2. There Are No Children Here: The Story of Two Boys Growing Up in the Other America, byAlex Kotlowitz.  I had the great fortune to take a class with Kotlowitz while studying journalism at Northwestern University; the experience gave me a renewed appreciation of the care he gives to each sentence in his work.  This story of two brothers and their mother at the Henry Horner Homes is chockfull of poignant detail.  Kotlowitz’s moral outrage at the conditions in which these and thousands of other families lived throughout the city are the backbone of this compelling work.

3. Native Son, by Richard Wright.  Set on Chicago’s South Side, this tale of 20-year-old Bigger Thomas’ lofty dreams, murder of a young white woman and involvement with Communist Party members committed to his defense is utterly gripping.  Wright’s indictment through Bigger and his initially dim, and ultimately doomed, life prospects is vividly rendered.

4. A Raisin In the Sun, by Lorraine Hansberry.  Drawing its title from a Langston Hughes poem, this play tells the story of the Younger’s family’s efforts to leave their dingy apartment and depressing neighborhood and move to a home in a white community moves, inspires and shames at the same time.  Hansberry’s dialogue, the shifts in action and tone, moments of humor and Walter’s gradual emergence into manhood despite white opposition to the move all sweep the viewer away.

5.Making the Second Ghetto: Chicago, Race and Housing, 1940-1960, by Arnold Hirsch.  This book can provide a deeper appreciation of the Youngers’ context if read in conjunction with A Raisin In the Sun.  Hirsch shows how the city’s elite and residents worked together when the U.S. Supreme Court case Shelley v. Kramer declared the enforcement of racial restrictive covenants unconstitutional.  Neighborhood responses varied from outright hostility and violence in neighborhoods like Englewood, to, in one of the most interesting chapters, Hyde Park and Kenwood’s establishment of a commission to “manage” integration so that black people would feel welcomed even as their numbers would remain somewhat limited. 

6. A Fire on the Prairie, by Gary Rivlin.  Former 43rd Ward Alderman Martin Oberman’s objections notwithstanding, this is the definitive account of Harold Washington’s groundbreaking mayoral victory in 1983-a victory that was spearheaded in part by Obama strategist David Axelrod.  A former writer for the Chicago Reader, Rivlin blends a keen eye for detail with his obvious political sympathies to create what some Australians call “a cracking yarn.”

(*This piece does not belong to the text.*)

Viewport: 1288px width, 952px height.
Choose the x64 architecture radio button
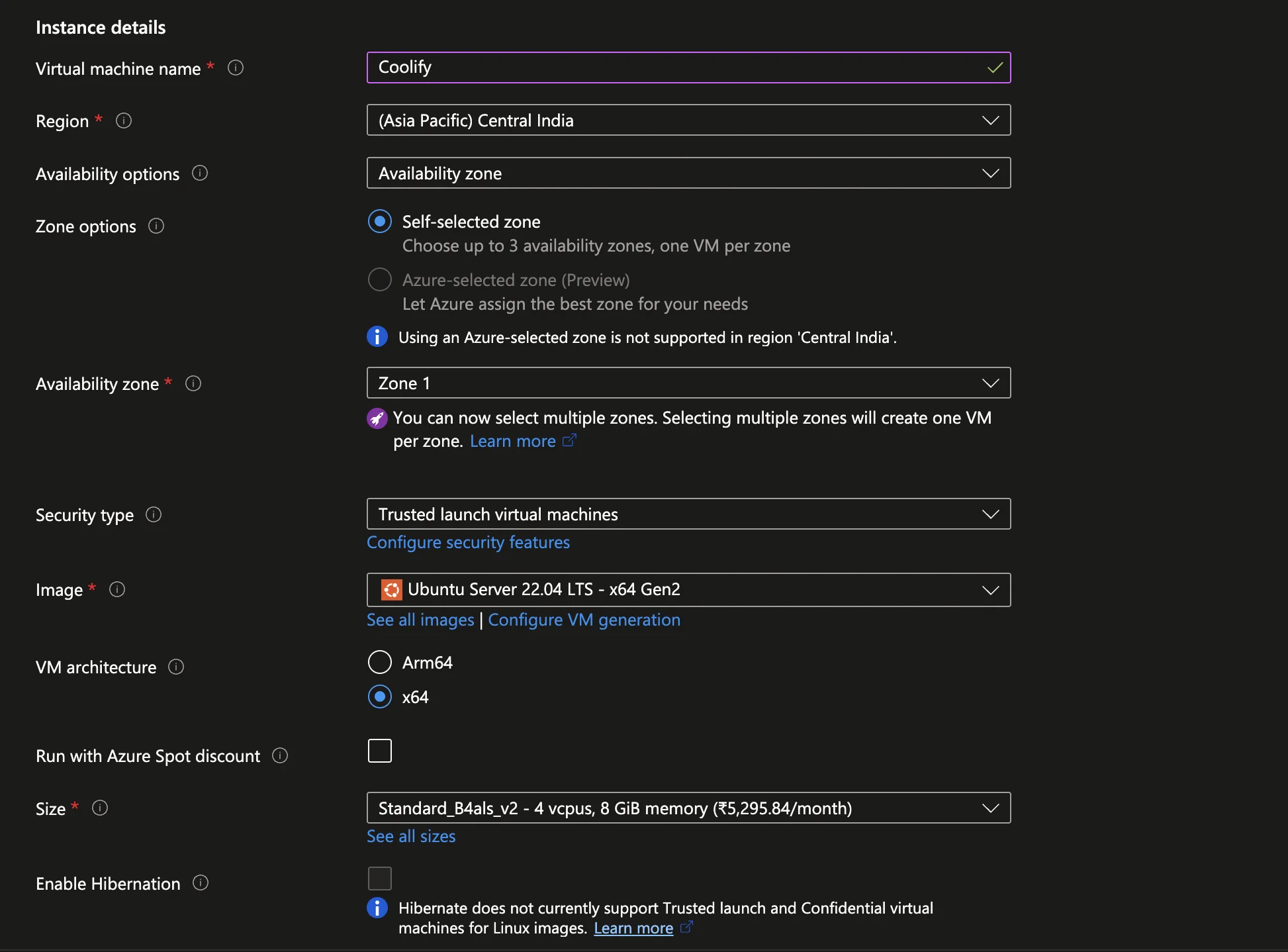tap(380, 697)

7. The Man Who Beat Clout City, by Robert McClory.  Former priest and South Boulevard neighbor Bob McClory tells the story of Renault Robinson, a young black policeman who endures all kinds of abuse on his way to forming the Afro-American Patrolmen’s League.  I will devote an entire post to this book before month’s end, and wanted to mention it here as an engaging, informative and well-written read.